Ahead of Warren Gatland’s sides final test match with the All Blacks this weekend, the last thing that neither the kiwi nor Welsh fans would have wanted would be futher injuries to their already depleted squad.
However that is exactly what they have gotten with a trio of Welsh players having returned home to Britain following ineligibility to play as a result of various bumps and knocks picked up over the last number of weeks while the Welsh has toured the north and south islands.
Wales will have to do without starters Gethin Jenkins and Bradley Davies due to injuries which has dealt the side a serious blow in their attempt to avoid a series whitewash.
Gatland will now have to make due without the considerable experience of Gethin Jenkins with his 126 test caps, as well as 5 British and Irish Lions caps now going to waste following a calf injury sustained in Wales’ second test defeat last weekend in Wellington which ended 36-22 to the world cup champions.

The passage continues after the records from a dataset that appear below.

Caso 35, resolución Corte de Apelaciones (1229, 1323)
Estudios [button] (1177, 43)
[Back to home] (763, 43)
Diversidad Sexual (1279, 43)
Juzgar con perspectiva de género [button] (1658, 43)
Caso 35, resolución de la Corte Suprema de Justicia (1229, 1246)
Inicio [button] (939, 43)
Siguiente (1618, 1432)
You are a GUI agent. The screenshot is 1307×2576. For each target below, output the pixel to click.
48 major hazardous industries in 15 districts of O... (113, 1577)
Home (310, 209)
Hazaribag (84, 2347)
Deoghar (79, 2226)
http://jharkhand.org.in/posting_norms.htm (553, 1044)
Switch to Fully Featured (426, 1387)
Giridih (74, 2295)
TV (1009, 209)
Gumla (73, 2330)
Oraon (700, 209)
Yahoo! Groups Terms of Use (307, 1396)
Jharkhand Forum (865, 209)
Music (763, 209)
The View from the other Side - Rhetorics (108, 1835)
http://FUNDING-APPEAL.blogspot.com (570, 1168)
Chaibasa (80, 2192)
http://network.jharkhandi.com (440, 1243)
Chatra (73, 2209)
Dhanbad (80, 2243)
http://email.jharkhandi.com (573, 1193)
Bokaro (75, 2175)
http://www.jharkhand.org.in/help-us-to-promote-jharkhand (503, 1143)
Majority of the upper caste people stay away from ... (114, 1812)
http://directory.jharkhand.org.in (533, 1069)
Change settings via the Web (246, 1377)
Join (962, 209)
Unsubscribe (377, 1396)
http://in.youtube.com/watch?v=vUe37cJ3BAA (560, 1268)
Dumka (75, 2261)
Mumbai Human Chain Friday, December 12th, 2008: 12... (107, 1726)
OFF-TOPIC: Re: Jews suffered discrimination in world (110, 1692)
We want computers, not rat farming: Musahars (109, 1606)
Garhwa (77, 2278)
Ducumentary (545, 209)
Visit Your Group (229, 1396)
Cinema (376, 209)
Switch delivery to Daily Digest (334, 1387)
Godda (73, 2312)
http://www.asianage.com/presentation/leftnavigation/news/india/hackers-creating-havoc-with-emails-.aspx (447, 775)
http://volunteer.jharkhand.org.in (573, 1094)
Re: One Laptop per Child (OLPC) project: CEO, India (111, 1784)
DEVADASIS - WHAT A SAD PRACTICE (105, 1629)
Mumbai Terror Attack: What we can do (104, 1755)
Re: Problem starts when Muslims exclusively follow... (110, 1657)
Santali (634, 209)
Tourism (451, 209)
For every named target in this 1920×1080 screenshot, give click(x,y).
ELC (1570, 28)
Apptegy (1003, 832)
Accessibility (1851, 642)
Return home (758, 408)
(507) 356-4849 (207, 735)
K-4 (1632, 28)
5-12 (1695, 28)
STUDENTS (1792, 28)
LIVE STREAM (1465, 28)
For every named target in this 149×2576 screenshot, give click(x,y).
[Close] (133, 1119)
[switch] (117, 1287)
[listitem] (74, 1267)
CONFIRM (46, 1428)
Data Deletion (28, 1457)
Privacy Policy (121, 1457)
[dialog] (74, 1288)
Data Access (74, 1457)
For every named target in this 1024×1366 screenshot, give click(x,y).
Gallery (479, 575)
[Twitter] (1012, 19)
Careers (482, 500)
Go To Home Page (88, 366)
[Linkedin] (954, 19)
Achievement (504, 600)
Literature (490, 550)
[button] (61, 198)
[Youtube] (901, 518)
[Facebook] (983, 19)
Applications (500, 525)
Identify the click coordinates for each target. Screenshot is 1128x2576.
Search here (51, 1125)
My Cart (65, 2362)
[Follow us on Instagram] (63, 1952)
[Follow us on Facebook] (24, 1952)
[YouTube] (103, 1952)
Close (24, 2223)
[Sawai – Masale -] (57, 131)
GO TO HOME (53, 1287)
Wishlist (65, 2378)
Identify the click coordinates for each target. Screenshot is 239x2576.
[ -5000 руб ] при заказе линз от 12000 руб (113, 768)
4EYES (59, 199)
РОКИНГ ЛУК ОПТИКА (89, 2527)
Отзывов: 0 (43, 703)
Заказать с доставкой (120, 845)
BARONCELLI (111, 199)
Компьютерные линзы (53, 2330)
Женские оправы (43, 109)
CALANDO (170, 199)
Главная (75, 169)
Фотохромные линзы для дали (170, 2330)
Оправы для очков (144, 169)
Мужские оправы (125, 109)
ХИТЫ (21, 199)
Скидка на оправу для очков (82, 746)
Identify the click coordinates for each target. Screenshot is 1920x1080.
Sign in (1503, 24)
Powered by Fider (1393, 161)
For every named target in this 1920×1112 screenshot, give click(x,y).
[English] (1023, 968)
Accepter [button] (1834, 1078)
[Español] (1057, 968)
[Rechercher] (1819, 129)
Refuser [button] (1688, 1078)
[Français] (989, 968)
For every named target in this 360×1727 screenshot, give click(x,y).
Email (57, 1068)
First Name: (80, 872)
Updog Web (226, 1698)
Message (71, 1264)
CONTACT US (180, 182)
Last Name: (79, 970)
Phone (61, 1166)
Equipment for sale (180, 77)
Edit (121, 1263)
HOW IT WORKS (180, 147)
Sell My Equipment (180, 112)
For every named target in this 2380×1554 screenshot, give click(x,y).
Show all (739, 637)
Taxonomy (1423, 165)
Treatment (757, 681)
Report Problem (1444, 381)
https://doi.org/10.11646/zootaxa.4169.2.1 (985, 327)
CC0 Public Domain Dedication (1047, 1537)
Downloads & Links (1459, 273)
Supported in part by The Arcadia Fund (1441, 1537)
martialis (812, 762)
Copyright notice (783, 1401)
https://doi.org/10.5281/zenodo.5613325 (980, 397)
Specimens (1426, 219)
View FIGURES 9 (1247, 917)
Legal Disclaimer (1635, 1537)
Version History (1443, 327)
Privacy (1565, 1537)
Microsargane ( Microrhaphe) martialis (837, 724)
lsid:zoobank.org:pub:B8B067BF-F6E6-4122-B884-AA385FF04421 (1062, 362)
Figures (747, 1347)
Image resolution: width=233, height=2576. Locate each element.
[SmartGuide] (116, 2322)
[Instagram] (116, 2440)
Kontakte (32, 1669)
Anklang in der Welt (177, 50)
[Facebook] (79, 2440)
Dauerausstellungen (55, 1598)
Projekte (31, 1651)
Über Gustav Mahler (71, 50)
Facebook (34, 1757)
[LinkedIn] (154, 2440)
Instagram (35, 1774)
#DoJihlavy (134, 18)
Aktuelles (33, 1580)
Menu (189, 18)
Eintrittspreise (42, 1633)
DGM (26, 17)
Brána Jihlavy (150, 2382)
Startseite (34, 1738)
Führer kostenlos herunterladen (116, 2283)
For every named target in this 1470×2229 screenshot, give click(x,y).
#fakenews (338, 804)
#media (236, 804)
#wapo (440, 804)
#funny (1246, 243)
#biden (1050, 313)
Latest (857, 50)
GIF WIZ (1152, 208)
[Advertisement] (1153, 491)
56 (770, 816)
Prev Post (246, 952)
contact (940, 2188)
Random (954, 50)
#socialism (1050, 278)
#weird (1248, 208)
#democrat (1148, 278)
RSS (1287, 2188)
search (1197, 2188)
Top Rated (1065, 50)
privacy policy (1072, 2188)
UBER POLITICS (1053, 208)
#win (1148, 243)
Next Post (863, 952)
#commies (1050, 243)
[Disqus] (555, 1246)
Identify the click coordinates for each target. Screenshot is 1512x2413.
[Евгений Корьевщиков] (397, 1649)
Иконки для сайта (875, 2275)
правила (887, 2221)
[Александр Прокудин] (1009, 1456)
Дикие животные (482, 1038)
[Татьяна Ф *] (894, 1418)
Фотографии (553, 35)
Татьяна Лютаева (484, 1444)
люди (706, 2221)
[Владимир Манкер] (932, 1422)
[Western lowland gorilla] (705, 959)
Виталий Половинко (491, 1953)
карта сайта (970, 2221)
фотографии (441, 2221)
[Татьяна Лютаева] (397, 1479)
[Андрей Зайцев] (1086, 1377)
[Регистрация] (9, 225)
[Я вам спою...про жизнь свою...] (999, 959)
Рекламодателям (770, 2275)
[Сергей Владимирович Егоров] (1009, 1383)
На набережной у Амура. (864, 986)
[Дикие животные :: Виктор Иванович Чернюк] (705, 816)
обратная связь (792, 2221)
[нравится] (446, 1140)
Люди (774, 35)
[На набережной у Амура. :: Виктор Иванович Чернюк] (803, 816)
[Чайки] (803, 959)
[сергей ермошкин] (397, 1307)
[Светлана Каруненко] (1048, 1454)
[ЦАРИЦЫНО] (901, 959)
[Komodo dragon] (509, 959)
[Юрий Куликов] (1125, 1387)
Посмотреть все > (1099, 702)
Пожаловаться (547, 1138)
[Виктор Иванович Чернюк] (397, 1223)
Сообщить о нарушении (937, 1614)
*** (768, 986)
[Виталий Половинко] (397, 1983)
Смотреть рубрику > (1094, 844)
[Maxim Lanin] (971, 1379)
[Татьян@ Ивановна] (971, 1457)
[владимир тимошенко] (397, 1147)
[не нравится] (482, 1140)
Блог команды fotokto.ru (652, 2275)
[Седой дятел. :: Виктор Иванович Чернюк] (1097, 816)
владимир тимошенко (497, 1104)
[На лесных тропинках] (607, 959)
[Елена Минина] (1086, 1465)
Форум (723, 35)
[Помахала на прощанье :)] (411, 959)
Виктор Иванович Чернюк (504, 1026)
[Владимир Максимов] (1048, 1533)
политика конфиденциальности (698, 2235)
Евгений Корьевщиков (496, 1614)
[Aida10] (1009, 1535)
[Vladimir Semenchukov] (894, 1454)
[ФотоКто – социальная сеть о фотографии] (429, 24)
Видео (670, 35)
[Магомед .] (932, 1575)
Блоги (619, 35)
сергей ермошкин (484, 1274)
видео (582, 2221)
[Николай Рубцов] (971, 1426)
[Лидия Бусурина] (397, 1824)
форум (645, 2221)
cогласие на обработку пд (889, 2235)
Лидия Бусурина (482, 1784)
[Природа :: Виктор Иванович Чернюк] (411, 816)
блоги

Davies had started the first test, however was utilised off the bench in Wellington at the weekend and subsequently suffered a knee injury in what was the Ospreys bound player’s 56 cap.
Back-rower Josh Turnbull, while not having featured in either test, sustained a shoulder injury in Wales’ midweek thrashing at the hand of Waikato Chiefs.
All three have been sent home injured, thus further enhancing Wales’ woes:
“We’ve got a fit, healthy squad but we haven’t got room for any further injuries. We’re pretty tight,” said forwards coach Robin McBryde.
A question mark remains over the health of Harlequins centre Jamie Roberts who brutally clashed heads with New Zealand centre Malakai Fekitoa early in the first half leaving the remainder of his inclusion in the test a bit of a ‘blur’ according to the centre.
While he had played on into the latter stages of the second half, Roberts was visibly effected by this injury and has undergone head injury protocols ahead of this weekend third test at the Forsyth Barr Stadium on South Island.
“I got to know Fekitoa quite well 30 seconds in, the rest of the game is a bit of a blur,” he confided.
“It was quite a nasty knock but it’s the nature of the beast, isn’t it?
“My head has taken quite a few knocks over the past decade. I have got memories of Wellington in 2011 when I had collision with Donncha O’Callaghan in the World Cup quarter-final with Ireland.
“My head’s a weird shape now,” quipped Roberts, before adding: “I’m feeling alright. There’s a protocol to follow after a head knock so I’m doing that. Fingers crossed I will be alright for selection.”